During suspension, students with disabilities are supposed to be given the support they need to work toward their academic and special education goals, he said. Instead, the Juvenile Home used a point system that allowed students to “earn” class time as a reward for good behavior.
“We continue to review records and find this was a typical practice,” Kirstein said.
He said Disability Rights Iowa intends to look into other DHs-run educational programs to look for similar lapses.
“It’s not just an issue at the Juvenile Home,” he told us. “It’s a concern when you have the Department of Human Services running schools. That’s not their specialty.”
Education officials have 60 days to complete their investigation or be granted an extension. If the allegations stand, affected students could be eligible for compensatory education or extra educational services, Hupp said. Their families could be reimbursed for education-related expenses.
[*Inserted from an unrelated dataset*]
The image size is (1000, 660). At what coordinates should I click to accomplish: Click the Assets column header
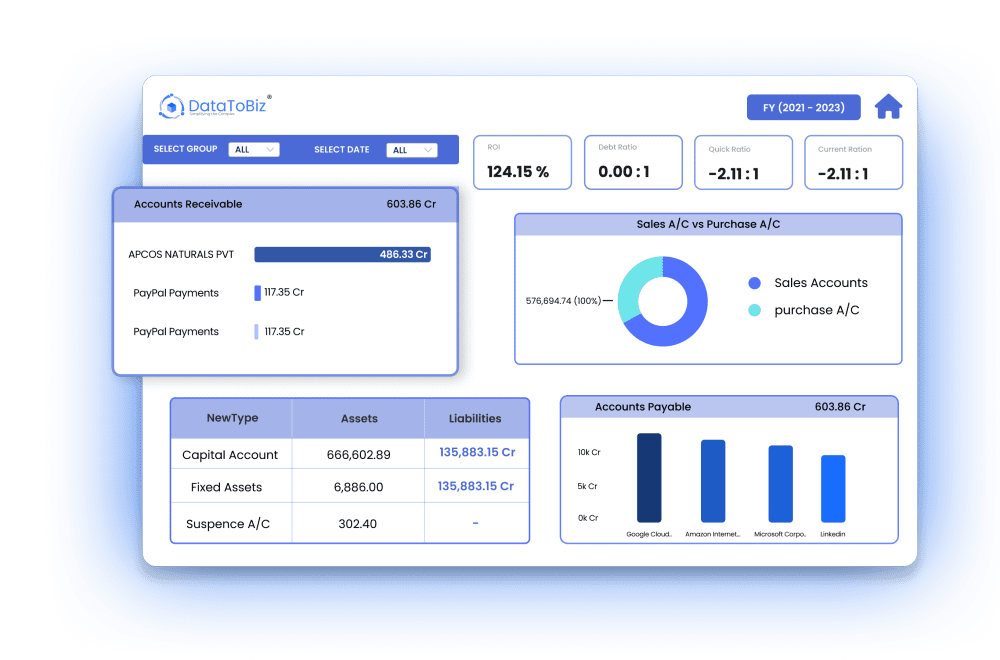pyautogui.click(x=358, y=419)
Program staff could be ordered to complete training in special education law.
“We’re starting at the Iowa Juvenile Home,” Hupp said. “If there are findings within the larger scope of DHS, we reserve the right to expand our review.”
That review should include not only whether other students at DHs-run schools are being denied access to an education, but also whether non-educators should be running educational programs under any circumstance, and if Iowa law covering the oversight of special programs is strong enough to prevent future abuses.